La mayúscula es un nuevo modo de eufemismo. En general, los redactores jurídicos pretenden dignificar los conceptos que utilizan a base de esos gruesos bastones tipográficos, hasta el punto de ignorar las elementales reglas que el castellano marca a estos efectos y la nítida diferenciación entre nombre común y nombre propio. Por otra parte, los textos administrativos, ya farragosos en sí mismos, se entregan a la prolongación de los términos, en busca de una ingenua tecnificación que sólo sirve para encubrir la realidad.
Determinadas disposiciones autonómicas sobre tenencia de animales domésticos han alumbrado la curiosa expresión "animales de la especie canina", quizás bajo la presunción de que la palabra "perro" resulta excesivamente llana, demasiado vulgar y comprensible. Por otra parte, ya se ha convertido en tradición aludir a los enfermos como "usuarios de los servicios hospitalarios". Abundando en la materia: "escuela" es palabra inexistente en nuestro lenguaje oficial. Lo más parecido que encontramos al respecto es "centro escolar". Y, redondeando la jugada, escribamos Animales de la Especie Canina, Usuarios de los Servicios Hospitalarios o Centro Escolar y habremos encaminado definitivamente nuestra prosa hacia los recodos más intrincados de las fábulas de Kafka.
Se percibe una absurda necesidad de alejar el lenguaje de los conceptos reales. Uno no entiende la inexactitud de la palabra "enfermo", aunque quizás sí cierto pudor en escribirla. Evitarlo, sin embargo, no exime a la humanidad de una variada patología, que abarca del resfriado a la leucemia. Pero ¿qué pasa con la escuela? ¿Es acaso denigrante para una ambiciosa programación educativa aludir a su existencia? En cuanto a la recalificación de los perros en "animales de la especie canina", sencillamente, aturde a las mentes que aún creen en la honorabilidad de la lengua.

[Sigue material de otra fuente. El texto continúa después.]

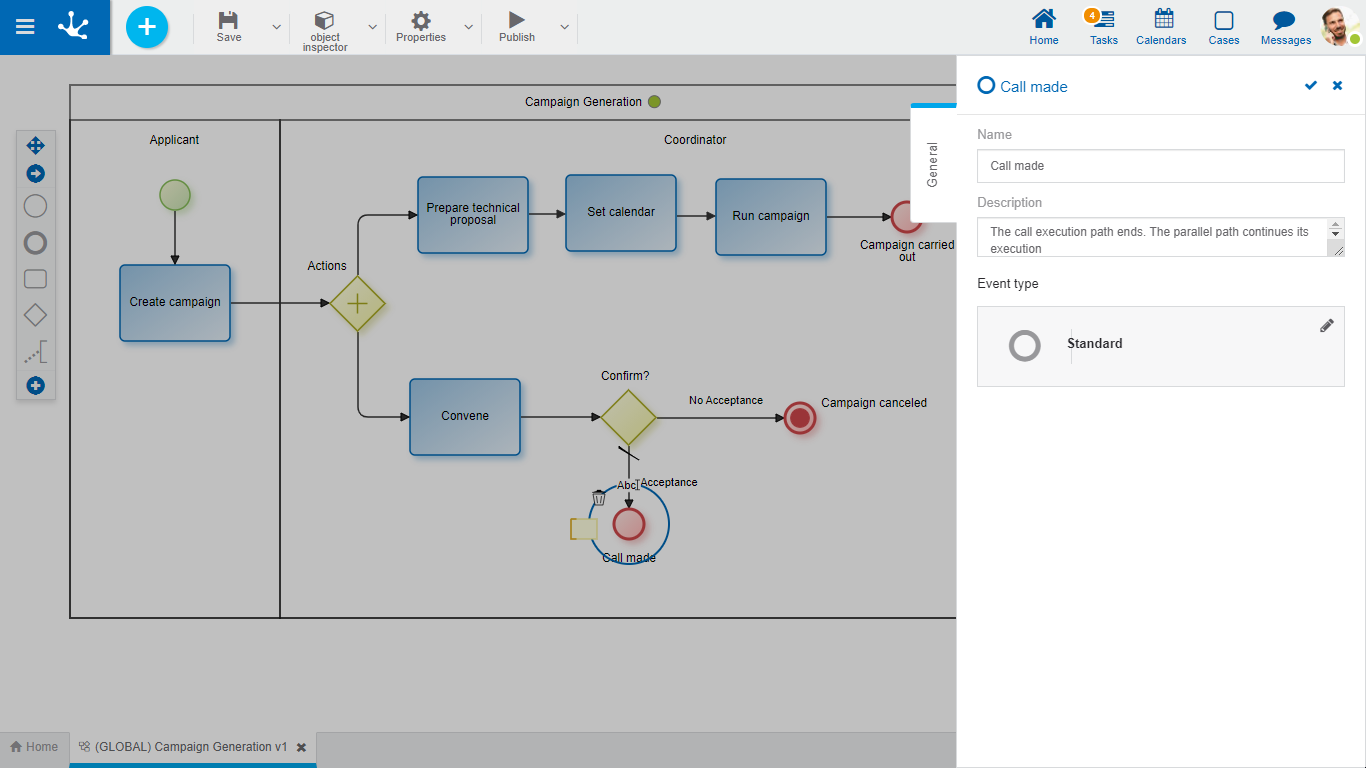Viewport: 1366px width, 768px height.
Task: Select the gateway diamond tool in palette
Action: tap(35, 315)
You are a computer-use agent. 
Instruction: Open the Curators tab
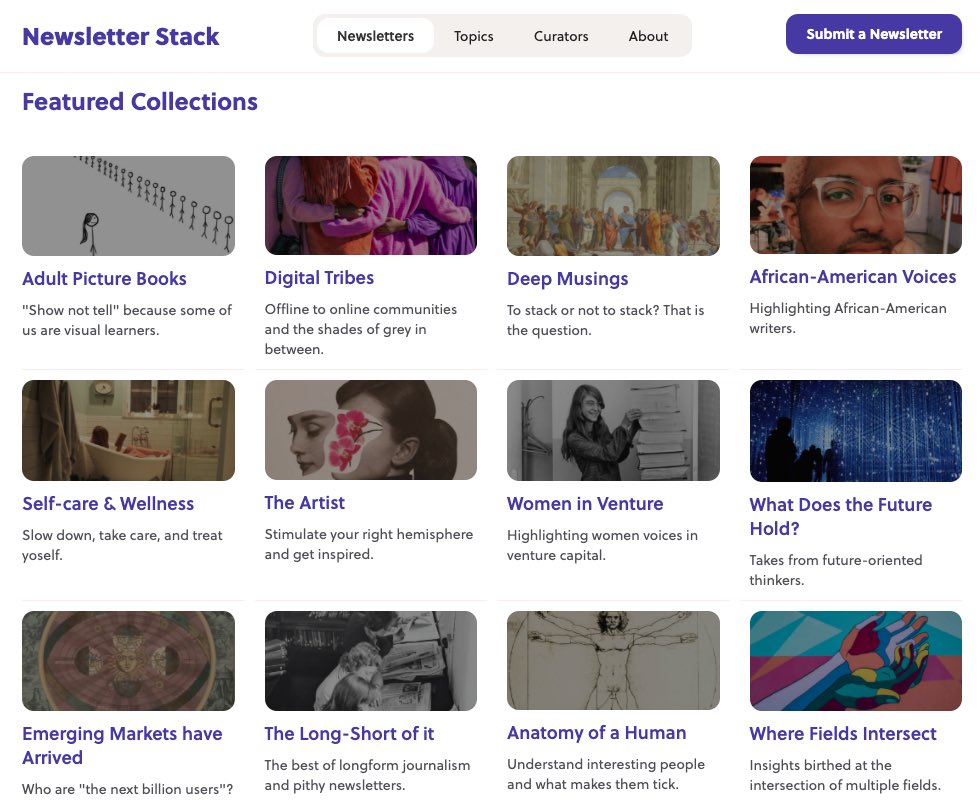click(560, 36)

El circunloquio aspira a una mayor exactitud, cuando lo que consigue la mayoría de las veces es un ridículo aumento en la inversión de tinta necesaria para la expresión de cualquier idea sencilla. La sencillez, por otra parte, es virtud proscrita en la prosa oficial. Lo malo es que estos modos obran por contagio y se extienden como la peste. Los sindicatos, las multinacionales, las asociaciones sin ánimo de lucro, las organizaciones no gubernamentales, consideran de buen tono emular en sus documentos la empalagosa prosa oficial, su profusión de mayúsculas, sus fatigosos circunloquios, sus intrincados eufemismos. Quizás consideran que de ese modo dignifican los altos fines que marcan sus estatutos, cuando en realidad sólo demuestran cuánto reverencian las costumbres burocráticas de las instituciones.
La literatura se encuentra hoy en medio de una extraña paradoja: siendo la expresión más distinguida de la lengua, se ha convertido en refugio de esas palabras sencillas que utiliza la gente. Perro, enfermo, escuela, sí: palabras inmaculadas, diáfanas, exactas, en manos de los más esforzados elaboradores literarios y al mismo tiempo del pueblo llano. Porque lo que habita en medio es sobrecogedor: un discurso obtuso, intrincado, multiforme como un octópodo, donde los términos nunca aluden a la mera realidad.